When we move our bodies, we release endorphins, which are hormones that improve mood and diminish pain. Exercise also increases blood flow to organs, joints, and muscles, which helps to further reduce pain.
One of the best exercises for total body health is walking, and walking on a routine basis can provide several benefits that reduce musculoskeletal pain and improve overall quality of life.
1. Improves overall health:
Walking can add years to your life by improving your overall health. Lower blood pressure, fewer heart attacks, lower risk of cancers are all compatible with better overall health.
In my practice, I always ask my patients, who are over 85 years old their advice for living a healthy and long life. Overwhelmingly they respond "I walk everyday." Moreover, they report they have walked daily all of their lives. Because of their good health, they usually take few to no medications.
2. Helps Lose Weight:
Walking burns calories. Most people only walk betwee
3,000 and 5,000 steps a day as part of their normal routine. However, I recommend that you wear a pedometer every day, and strive to walk 10,000 steps every day.

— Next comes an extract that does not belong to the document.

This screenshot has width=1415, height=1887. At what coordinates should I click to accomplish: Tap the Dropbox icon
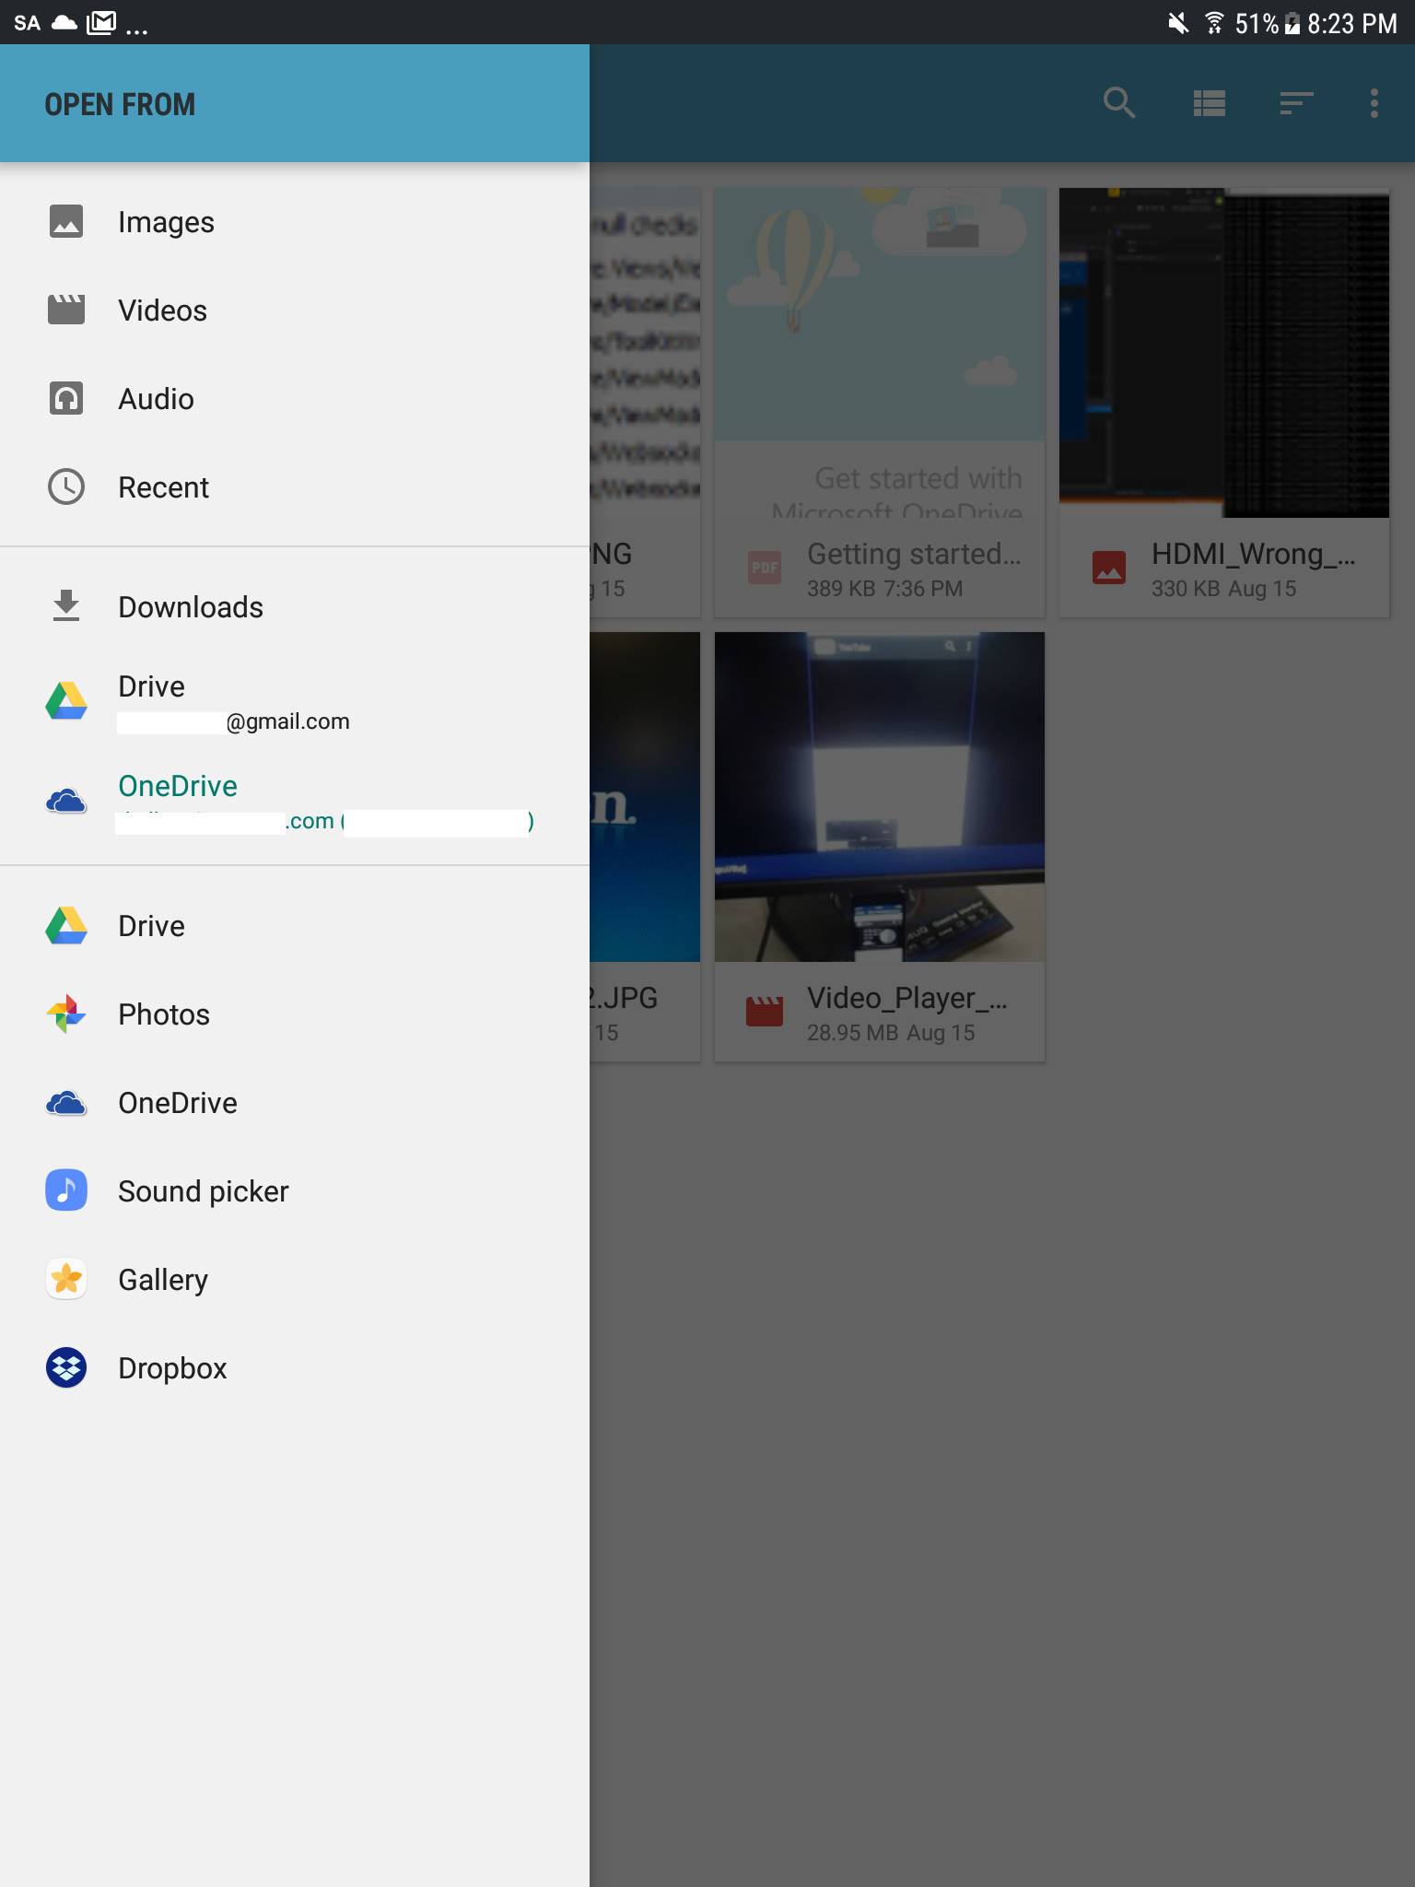click(x=66, y=1368)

To start walking for fitness, try to begin with a 20-minute walk every day. If that’s too much, start slower. But set a goal of walking of 30 minutes a day, every day.
3. Improves your sleep:
Walking improves the quality of your sleep. People who walk routinely also have increased energy.
4. Lowers Risk of Heart Disease:
Regular walkers have fewer heart attacks and strokes, lower blood pressure and higher levels of HDL (healthy cholesterol) than non-exercisers. This is because daily physical activity, like walking, can lower blood pressure and LDL (bad cholesterol), decrease the risk of many cancers and improve immune system function.
5. Lowers Risk of Cancer:
Regular walkers have a decreased risk of many cancers compared to people who don’t exercise. Exercising also improves the immune system.

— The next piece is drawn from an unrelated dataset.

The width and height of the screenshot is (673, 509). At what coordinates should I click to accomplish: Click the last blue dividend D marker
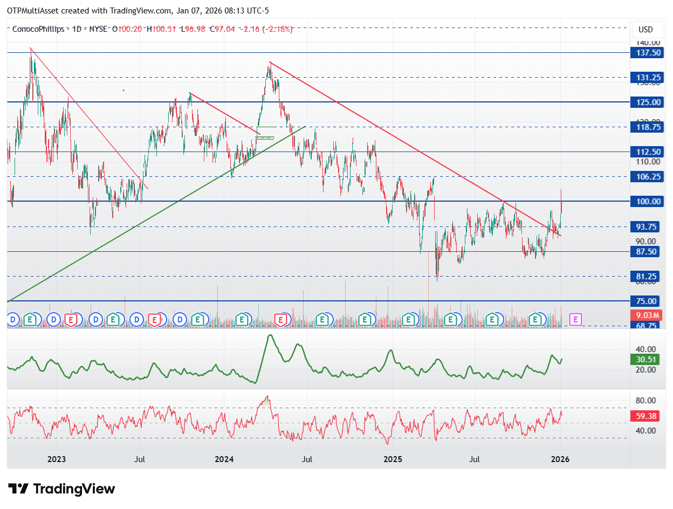180,320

6. Keeps Your Bones Strong:
When you exercise, you don't just build muscle and endurance. You also build and maintain the amount and thickness of your bones. This is referred to as “bone mass and density. Weight bearing exercises, like walking, increase the strength of your bones thereby decreasing the risk of osteoporosis. Weight-bearing means your feet and legs support your body’s weight. A few examples of weight-bearing exercise for osteoporosis are: Walking, dancing and stair climbing.

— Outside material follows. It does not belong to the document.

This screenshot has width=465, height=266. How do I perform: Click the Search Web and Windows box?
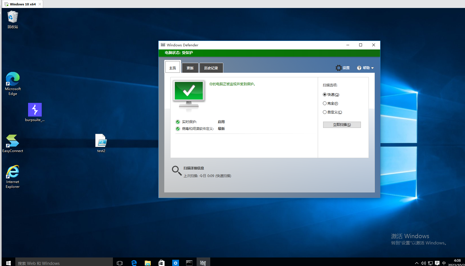(x=64, y=263)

7. Helps to Boost Your Mood and Relieve Pain:
Have you ever gone for a walk at a time when you were stressed? Think about how calm and refreshed you were when you returned. You witnessed firsthand that walking can help reduce stress. Walking may give you a mood boost by releasing your body’s natural happy drugs called endorphins. These endorphins also reduce pain.
If you are able to adhere to a routine walking program, you’ll be proud of accomplishing this goal. This will also help to increase your self-esteem.
Start walking today to help reduce your pain and to enjoy the health benefits associated with walking on a regular basis.
Remember to ask your physician before starting any exercise program.